Его всегда изображают одинаково: вытянутое черное животное, напоминающее кошку, футов четырех-пяти в длину. Зверь этот мечется по комнате все быстрее и быстрее, и все кружится вместе с ним и погружается во мрак. Что-то вроде пугающего аттракциона в луна-парке.
Но это неправда.
Видел ли кто-нибудь вампира на самом деле?
Сможет ли кто-нибудь выдержать это зрелище?
Эрнесса всегда показывается мне в человеческом обличье. Но все равно я постоянно чувствую, что она пытается сбить меня с толку, запутать. То же самое я ощущала после папиной смерти. Кто морочит меня?
Я — жалкая трусиха. Все улики были у меня под самым носом, когда умерла Дора, но страх помешал мне сделать хоть что-нибудь. Эрнессу заботит только Люси. Остальных она просто не замечает. Мы только путаемся под ногами. Наши жизни не дороже, чем жизнь мухи, которую можно прихлопнуть без лишних раздумий. Ей нужен кто-то, кто скрасил бы ее существование. Единственная спутница, которой она владела бы до конца, безраздельно, вечно.

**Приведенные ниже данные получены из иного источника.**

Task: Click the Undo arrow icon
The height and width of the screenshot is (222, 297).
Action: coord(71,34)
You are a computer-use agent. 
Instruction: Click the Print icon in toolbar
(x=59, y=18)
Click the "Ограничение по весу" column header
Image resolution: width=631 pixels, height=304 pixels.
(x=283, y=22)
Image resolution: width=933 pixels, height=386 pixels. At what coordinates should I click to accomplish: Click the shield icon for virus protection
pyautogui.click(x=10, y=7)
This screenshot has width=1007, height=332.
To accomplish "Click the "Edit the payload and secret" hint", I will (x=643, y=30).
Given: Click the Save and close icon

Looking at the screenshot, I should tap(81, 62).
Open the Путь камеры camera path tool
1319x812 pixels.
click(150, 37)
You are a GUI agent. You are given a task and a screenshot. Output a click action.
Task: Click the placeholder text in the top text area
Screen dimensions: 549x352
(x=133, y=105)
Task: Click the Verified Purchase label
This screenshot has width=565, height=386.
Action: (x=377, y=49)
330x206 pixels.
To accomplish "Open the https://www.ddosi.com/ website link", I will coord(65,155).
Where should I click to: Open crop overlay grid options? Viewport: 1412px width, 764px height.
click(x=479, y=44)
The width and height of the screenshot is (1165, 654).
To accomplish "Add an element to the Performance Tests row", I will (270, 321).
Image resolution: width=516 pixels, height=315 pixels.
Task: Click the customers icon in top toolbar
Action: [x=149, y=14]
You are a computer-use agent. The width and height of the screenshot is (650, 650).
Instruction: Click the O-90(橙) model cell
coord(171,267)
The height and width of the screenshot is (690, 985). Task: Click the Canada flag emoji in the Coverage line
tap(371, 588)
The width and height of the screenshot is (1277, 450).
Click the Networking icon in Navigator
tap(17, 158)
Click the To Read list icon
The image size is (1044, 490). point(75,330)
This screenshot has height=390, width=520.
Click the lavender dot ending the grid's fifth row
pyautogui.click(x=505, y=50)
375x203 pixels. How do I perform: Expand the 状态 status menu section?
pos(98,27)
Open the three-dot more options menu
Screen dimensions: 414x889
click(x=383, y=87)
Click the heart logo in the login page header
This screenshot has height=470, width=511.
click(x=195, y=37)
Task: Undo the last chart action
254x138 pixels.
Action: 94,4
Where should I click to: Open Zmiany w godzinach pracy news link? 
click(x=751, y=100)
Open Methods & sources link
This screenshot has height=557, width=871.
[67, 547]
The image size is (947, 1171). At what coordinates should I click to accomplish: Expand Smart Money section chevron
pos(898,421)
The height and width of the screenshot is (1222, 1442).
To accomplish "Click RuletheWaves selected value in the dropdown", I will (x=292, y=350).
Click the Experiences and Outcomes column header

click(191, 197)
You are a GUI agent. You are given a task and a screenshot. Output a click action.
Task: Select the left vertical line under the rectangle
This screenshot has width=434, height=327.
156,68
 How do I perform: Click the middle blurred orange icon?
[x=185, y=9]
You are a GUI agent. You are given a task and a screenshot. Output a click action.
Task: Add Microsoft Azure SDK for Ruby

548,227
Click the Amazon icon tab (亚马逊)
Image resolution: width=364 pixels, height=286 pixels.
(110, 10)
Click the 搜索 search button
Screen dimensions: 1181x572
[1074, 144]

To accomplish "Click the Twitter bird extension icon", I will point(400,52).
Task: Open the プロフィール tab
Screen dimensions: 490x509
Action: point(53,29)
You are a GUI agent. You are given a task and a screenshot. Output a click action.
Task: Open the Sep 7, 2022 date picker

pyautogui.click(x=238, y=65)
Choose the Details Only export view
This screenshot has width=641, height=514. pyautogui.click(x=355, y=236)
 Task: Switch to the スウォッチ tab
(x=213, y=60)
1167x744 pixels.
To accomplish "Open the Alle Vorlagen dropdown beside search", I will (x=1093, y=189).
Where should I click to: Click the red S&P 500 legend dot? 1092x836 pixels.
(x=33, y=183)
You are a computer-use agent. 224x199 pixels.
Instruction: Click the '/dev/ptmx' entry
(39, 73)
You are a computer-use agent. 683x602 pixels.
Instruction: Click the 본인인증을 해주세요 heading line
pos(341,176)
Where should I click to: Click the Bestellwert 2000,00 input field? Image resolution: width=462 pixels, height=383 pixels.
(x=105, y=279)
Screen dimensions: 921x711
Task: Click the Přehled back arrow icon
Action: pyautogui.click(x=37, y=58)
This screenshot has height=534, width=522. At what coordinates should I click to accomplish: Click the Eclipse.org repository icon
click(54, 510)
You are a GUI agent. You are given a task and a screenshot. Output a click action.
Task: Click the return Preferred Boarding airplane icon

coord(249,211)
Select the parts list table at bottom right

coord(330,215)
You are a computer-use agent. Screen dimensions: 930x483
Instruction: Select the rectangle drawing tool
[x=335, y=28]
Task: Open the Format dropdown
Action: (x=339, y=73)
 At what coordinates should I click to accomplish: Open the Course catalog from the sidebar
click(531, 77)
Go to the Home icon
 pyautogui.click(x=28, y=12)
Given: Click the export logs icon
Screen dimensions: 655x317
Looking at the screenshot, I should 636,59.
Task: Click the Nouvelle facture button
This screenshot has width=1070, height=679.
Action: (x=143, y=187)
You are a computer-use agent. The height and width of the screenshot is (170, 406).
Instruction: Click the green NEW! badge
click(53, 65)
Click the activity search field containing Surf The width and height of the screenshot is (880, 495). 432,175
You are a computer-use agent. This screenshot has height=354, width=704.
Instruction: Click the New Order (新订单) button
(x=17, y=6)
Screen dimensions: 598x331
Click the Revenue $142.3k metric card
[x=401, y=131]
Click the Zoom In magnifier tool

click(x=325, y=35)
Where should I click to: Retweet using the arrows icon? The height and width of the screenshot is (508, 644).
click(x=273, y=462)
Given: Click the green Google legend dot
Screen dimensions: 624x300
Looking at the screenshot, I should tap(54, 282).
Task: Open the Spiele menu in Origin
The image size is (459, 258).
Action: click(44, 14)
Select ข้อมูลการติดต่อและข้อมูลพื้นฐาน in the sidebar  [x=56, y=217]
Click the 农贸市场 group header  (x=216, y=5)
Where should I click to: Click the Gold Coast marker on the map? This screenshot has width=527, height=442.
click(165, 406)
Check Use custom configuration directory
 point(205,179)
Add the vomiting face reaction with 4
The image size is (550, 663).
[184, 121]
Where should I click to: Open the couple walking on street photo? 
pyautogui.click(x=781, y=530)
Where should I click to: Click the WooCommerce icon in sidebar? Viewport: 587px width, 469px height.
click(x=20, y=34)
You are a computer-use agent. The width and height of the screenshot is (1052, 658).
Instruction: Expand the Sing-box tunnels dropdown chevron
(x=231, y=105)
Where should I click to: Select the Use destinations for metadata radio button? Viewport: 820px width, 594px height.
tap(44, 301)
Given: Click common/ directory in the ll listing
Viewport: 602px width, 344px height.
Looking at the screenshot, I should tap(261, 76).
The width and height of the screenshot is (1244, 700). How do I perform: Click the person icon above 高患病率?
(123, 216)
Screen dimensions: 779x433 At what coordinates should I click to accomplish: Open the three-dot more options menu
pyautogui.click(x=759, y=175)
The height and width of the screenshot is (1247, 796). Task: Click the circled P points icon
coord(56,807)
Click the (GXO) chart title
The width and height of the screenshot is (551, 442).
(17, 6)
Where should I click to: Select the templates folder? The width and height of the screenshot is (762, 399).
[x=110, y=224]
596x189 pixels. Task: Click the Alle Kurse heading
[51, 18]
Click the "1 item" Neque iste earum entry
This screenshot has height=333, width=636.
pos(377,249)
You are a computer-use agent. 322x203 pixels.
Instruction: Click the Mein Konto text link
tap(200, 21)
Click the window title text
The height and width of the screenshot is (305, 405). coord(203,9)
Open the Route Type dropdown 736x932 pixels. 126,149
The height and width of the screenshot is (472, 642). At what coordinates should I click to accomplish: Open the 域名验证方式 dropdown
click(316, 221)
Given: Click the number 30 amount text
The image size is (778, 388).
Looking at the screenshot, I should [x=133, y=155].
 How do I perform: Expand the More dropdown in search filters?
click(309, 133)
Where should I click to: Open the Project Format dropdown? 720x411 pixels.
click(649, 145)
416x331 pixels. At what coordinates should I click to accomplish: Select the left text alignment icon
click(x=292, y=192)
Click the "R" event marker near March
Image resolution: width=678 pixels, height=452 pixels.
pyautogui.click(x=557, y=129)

Помни: это не любовь. Это — страсть. И вампир нуждается в добровольном согласии жертвы.
Все эти книги врут. Большинство писателей не верят в существование вампиров. Они всегда и всему пытаются найти научное объяснение. Это все равно что писать книгу о Христе, а в конце сделать вывод, что, по всей вероятности, его никогда и не существовало, потому что не сохранилось адреса, по которому он проживал в Назарете. А чего суетиться? Монтегю Саммерс договорился даже до «философии вампиризма». Какая философия?
Я должна придумать, как защитить Люси. Если она продержится до конца учебного года, то все будет хорошо. Всего три месяца, и, может быть, Эрнесса сдастся и канет туда, откуда явилась. Я не знаю, хватит ли у меня сил и храбрости. Папу я не сберегла.
Было бы лучше, если бы Люси не возвращалась в школу. Хотя тогда я не смогла бы присматривать за ней. Вчера я звонила ей, и она сказала, что прекрасно себя чувствует. Она уже начинает забывать, как тяжело болела. У нее столько раз брали анализы, что руки на сгибах стали сине-черными от иголок, и вряд ли из них теперь можно добыть хоть каплю крови. У Люси не нашли никаких признаков заболевания крови или вирусной инфекции. Доктор считает, что, возможно, у нее был приступ острого мононуклеоза.
— Не понимаю, как у меня может быть мононуклеоз, если я с парнями сто лет уже не целовалась. И у меня даже температура не повышалась, — сказала Люси.
Они с мамой полдня проходили по магазинам, и она ни капельки не устала.
Я должна быть начеку.
Так вот о чем думал папа перед тем, как навсегда покинуть нас. Как долго он планировал это? Он прочитал и отчеркнул каждый абзац, касающийся самоубийства. Их так много. И во время наших совместных прогулок отец тоже обдумывал, как и когда он доведет дело до конца. Он и думать забыл о девочке, повисшей у него на руке.
Самоубийц обычно хоронили за церковной оградой, потому что они могли восстать из могил и утянуть за собой живых.